Jake spoke at the IBM Storage Scale User Group meeting that was co-located at SC24. UQ and IBM Australia are partners in a Centre of Excellence and Innovation. The Centre supports researchers working across a wide range of disciplines including, but not limited to, health, life sciences, manufacturing and environmental sciences.
SC24 was Jake’s eighth time attending the conference. He has written a report about SC24, below, covering his highlights of the conference, general technology trends, and innovations that will be implemented at the University of Queensland.
SC24, also known as the International Conference for High Performance Computing, Networking, Storage, and Analysis, had a record attendance of almost 18,000, which surpassed the previous record by several thousand. It also featured the largest show floor ever, with more than 500 vendors and organisations.
SC24: “Everything is revolving around LLMs”
By RCC Director Jake Carroll
SC24 was vibrant, exciting, inspiring and completely re-invented.
The growing interest in supercomputing is coming from corporate enterprises who are grappling with the problems we have been for many years, as they attempt to navigate the AI revolution. The reality is, AI has always been a supercomputing problem.
There were far too many innovative ideas and products at SC24 to count, but in the first instance, RCC will be implementing local offline fully sovereign Large Language Models (LLMs) for UQ researchers by the end of this year. See my highlights below for more information about these LLMs.
Highlights
- The rise and maturation of diverse cooling solutions to deal with the ever-increasing thermal design point (TDP) of the technologies we use in digital research infrastructure (DRI) is now taking up a substantial part of every infrastructure discussion and much of the real estate on the show floor at SC. The open rack standards for both direct liquid to chip (DLC) and power delivery methods are now becoming prevalent and we have a much better understanding of what the future holds in data centre design.
- Full offline and local Large Language Models (LLMs) are a hot topic. Every institution wants sovereign AI capability – and there is a new expectation that research computing centres in institutions will provide “Inference as a Service” to researchers.
- The difficulties and challenges of training at scale for these LLMs are being openly talked about by companies like Meta, Microsoft and Google. Hardware reliability, scale and efficiency is difficult. It is a grand challenge to make it all work.
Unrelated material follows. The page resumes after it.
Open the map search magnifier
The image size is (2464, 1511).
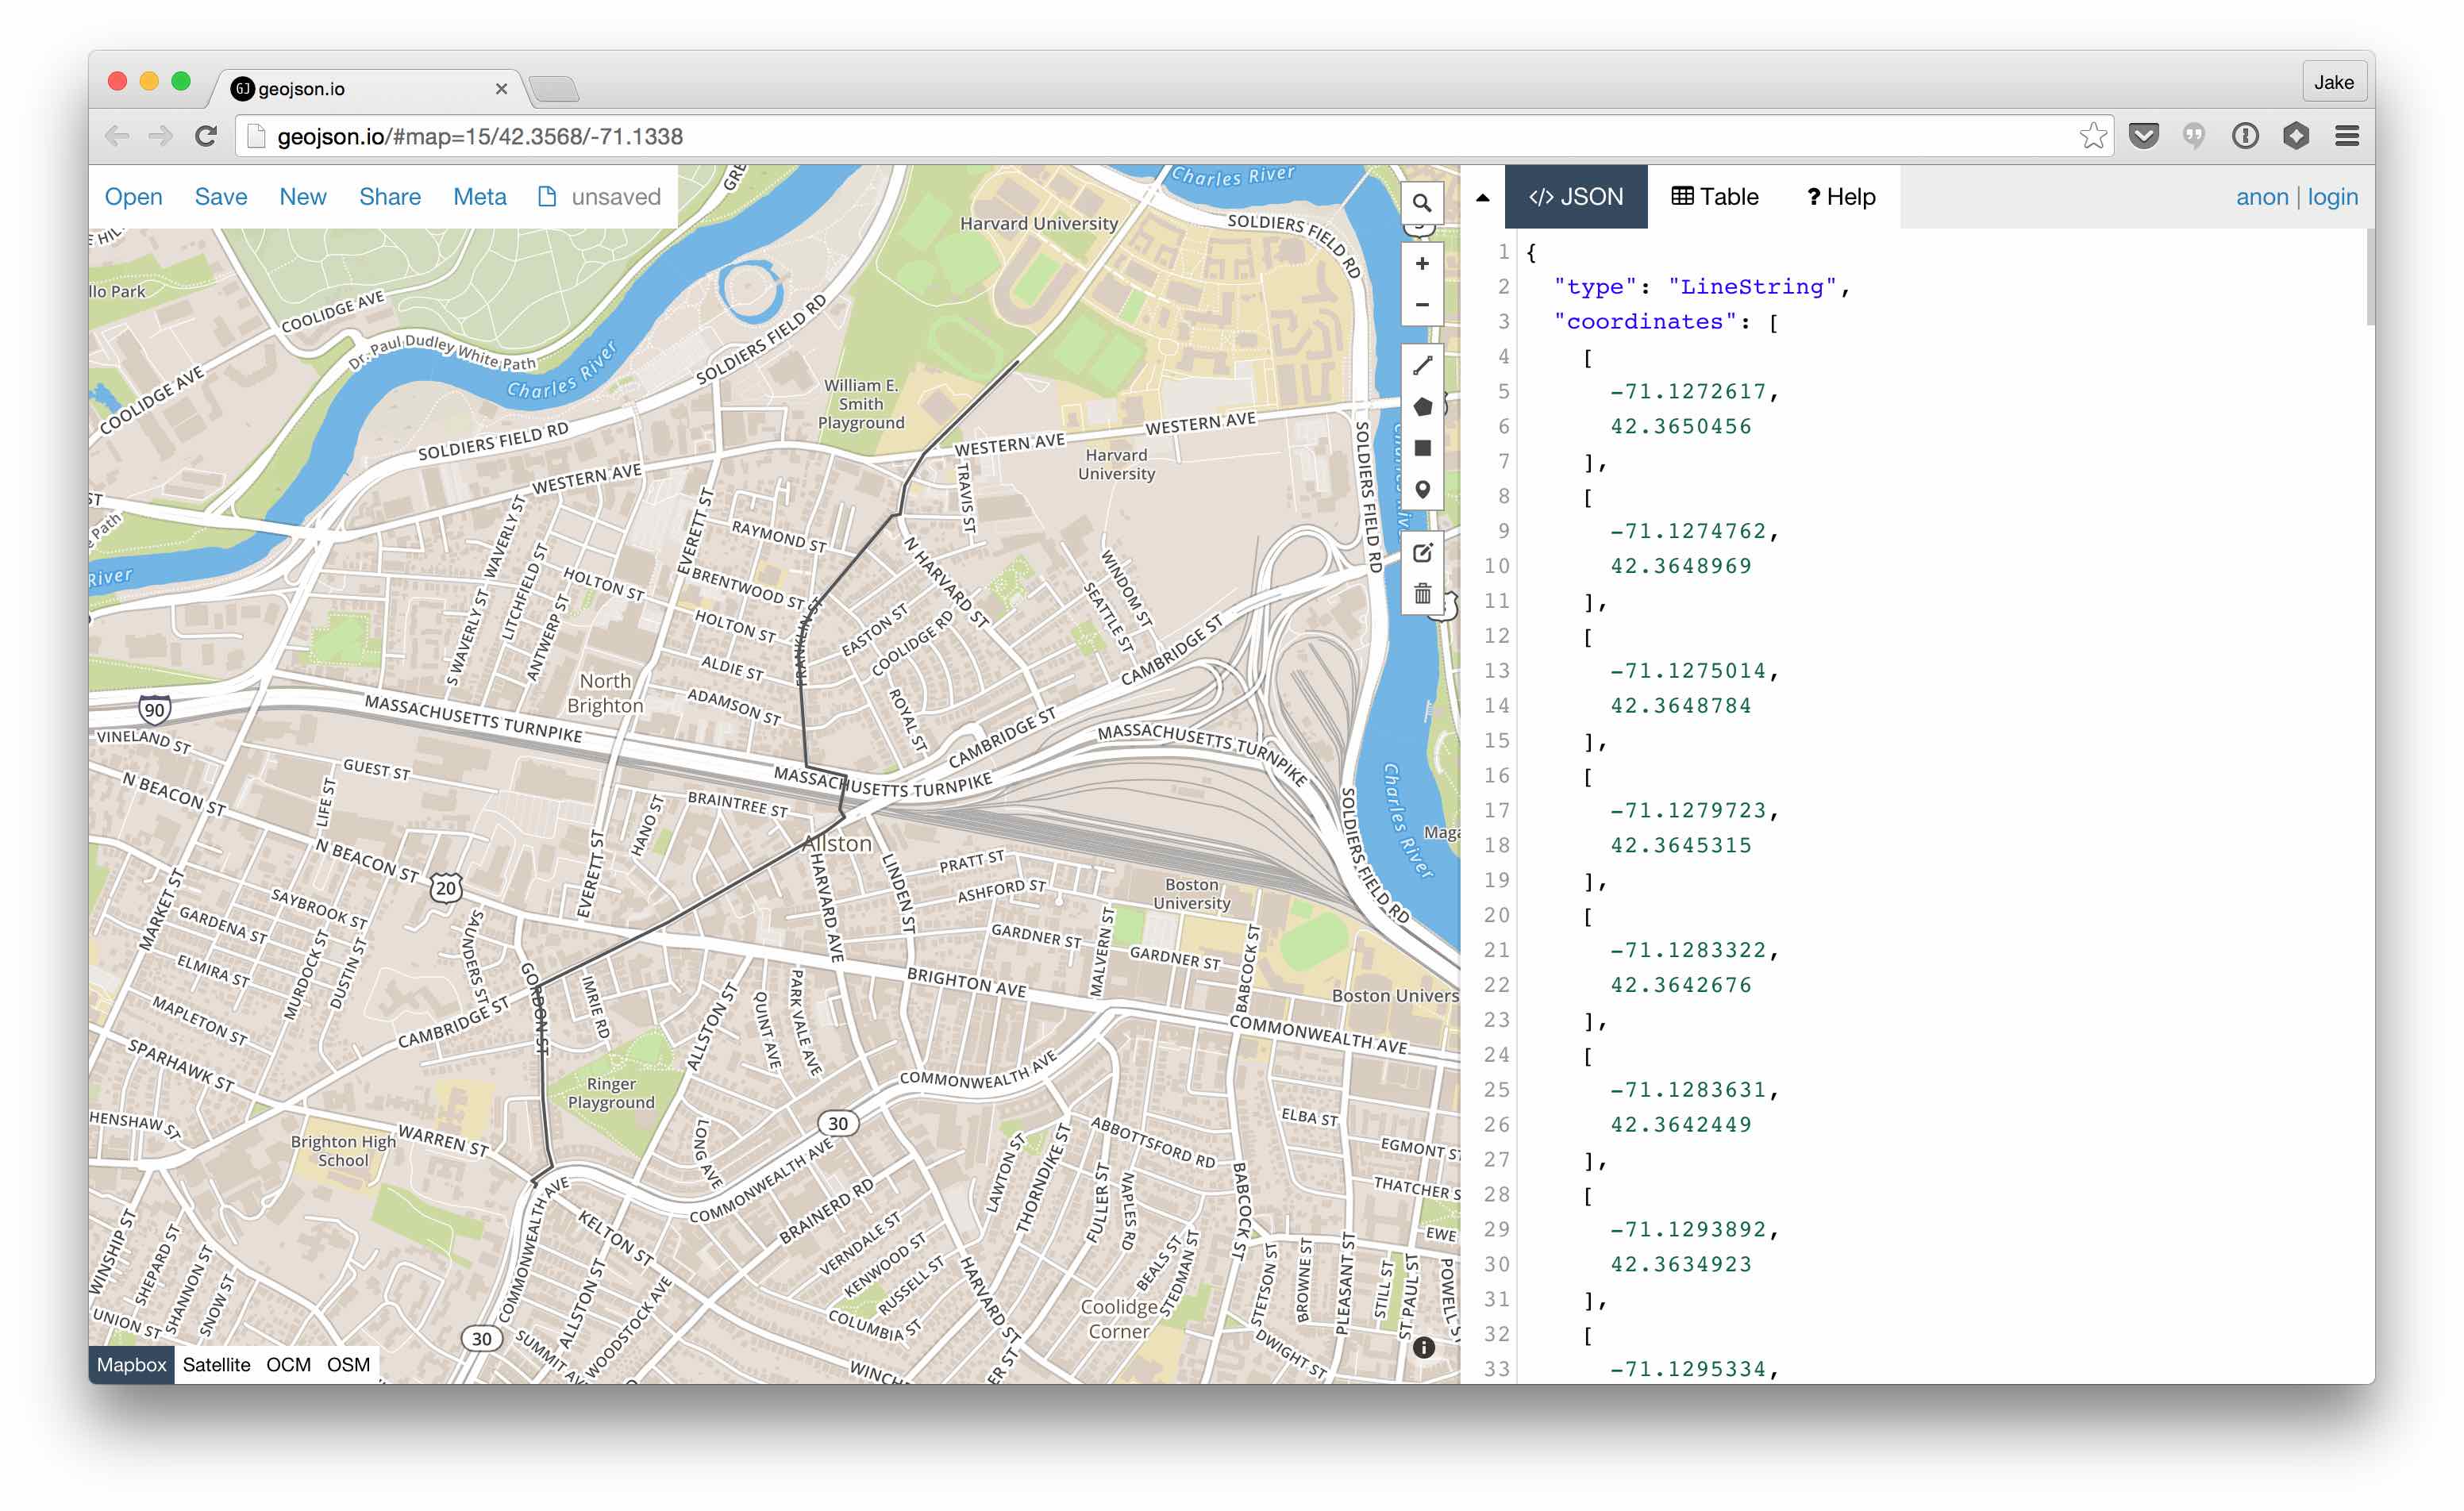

- The rise of the alternative GPU technologies. Companies like AMD, Sambanova, Cerebras and others are starting to become very serious contenders in accelerated computing – their technologies are competitive, compelling and differentiated. The GPU ecosystem is growing and we will once again have choice and options.
- The networking world is once again looking at standards, with challengers to Infiniband slowly but surely becoming more credible. The Ultra Ethernet Consortium is becoming well established and we will soon see a new breed of technology for interconnects ready for testing.
- Everyone is on the power efficiency bandwagon. Everyone is worried. Everyone should be worried. Lots of techniques are being discussed to do better in power consumption – but it is still early days and there are more questions than answers.
General trends
- Everything is revolving around LLMs and more generally, AI – but it isn’t the whole story. The rise of all the other infrastructures to support them is critical, and attention is being paid more carefully to the network, storage and workflows.
- Investment in data management is growing. The understanding of the importance of single namespace data storage management, trends in the building of scalable data fabrics and the importance of lowering data movement friction are slowly but surely being understood by the industry and broader community. We are at a point where things are so large in data generation and the requirement to store it, that we have little choice but to be much more intelligent about our data movement architectures.
- Investment in data governance is growing. FAIR is now not only about data being Findable, Accessible, Interoperable and Reusable, it is now critical that FAIR data is then found and accessed . If it isn’t, what did we really achieve, in all that effort?
- Provenance of data and workflows is a growing topic of interest in the scientific research community that is gaining more traction as we practice open science and scientific reproducibility atop digital research infrastructure.